Speaking to CoinDesk at Consensus Hong Kong 2026, Hecto Finance CEO Ultan Miller laid out a bold vision: building a blockchain-native bridge to the world’s most valuable private companies that are out of reach for ordinary investors.

However, his strategy and the controversy it sparked underscore how tokenization in private equity is moving faster than legal frameworks and corporate consensus.

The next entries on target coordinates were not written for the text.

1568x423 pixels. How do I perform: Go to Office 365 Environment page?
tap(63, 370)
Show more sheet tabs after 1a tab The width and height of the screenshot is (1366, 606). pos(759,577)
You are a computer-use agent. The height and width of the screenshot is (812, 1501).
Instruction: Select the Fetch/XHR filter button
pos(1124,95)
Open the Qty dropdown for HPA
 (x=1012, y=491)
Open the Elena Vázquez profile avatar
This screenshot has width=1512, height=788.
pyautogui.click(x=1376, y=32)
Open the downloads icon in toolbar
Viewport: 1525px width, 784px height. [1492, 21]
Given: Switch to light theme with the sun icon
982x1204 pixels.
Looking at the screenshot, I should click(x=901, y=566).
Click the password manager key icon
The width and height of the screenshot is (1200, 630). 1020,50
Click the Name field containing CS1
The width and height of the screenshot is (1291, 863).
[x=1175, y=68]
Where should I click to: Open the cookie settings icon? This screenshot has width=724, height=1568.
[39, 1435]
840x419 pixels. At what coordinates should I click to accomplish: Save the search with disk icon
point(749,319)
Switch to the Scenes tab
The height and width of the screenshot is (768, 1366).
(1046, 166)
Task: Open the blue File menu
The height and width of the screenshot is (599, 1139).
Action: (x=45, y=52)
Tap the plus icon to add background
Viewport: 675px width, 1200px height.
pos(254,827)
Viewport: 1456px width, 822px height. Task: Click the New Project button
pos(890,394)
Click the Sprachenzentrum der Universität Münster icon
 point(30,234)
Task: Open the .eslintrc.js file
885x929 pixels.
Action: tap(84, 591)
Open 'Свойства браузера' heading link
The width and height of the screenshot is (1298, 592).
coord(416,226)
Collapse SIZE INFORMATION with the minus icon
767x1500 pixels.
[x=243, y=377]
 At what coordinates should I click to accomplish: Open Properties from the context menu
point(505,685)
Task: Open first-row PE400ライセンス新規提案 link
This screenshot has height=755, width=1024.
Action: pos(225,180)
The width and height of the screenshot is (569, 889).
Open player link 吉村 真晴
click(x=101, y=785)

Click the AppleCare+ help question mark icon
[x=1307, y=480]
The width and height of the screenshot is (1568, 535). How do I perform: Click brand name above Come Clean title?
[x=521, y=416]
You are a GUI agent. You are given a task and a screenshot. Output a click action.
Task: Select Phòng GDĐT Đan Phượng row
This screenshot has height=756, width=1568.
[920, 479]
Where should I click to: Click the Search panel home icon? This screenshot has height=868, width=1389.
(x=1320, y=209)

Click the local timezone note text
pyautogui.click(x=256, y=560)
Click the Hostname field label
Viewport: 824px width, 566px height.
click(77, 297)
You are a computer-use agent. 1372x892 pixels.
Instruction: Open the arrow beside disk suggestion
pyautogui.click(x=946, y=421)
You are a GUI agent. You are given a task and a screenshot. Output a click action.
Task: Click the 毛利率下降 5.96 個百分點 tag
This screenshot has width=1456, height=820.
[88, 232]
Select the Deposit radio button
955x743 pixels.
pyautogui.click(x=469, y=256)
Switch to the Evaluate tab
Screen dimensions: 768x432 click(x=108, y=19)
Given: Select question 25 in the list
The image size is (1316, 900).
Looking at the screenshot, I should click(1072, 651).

Hecto claims it is building “the world’s first tokenized pre-IPO company index,” aiming to give public investors exposure to companies that have traditionally remained closed until they go public. Miller said the index is being developed on the Canton Network, an institutional blockchain designed to support privacy, compliance and programmable settlement, features he claimed are critical to bringing traditional securities into the blockchain orbit at scale.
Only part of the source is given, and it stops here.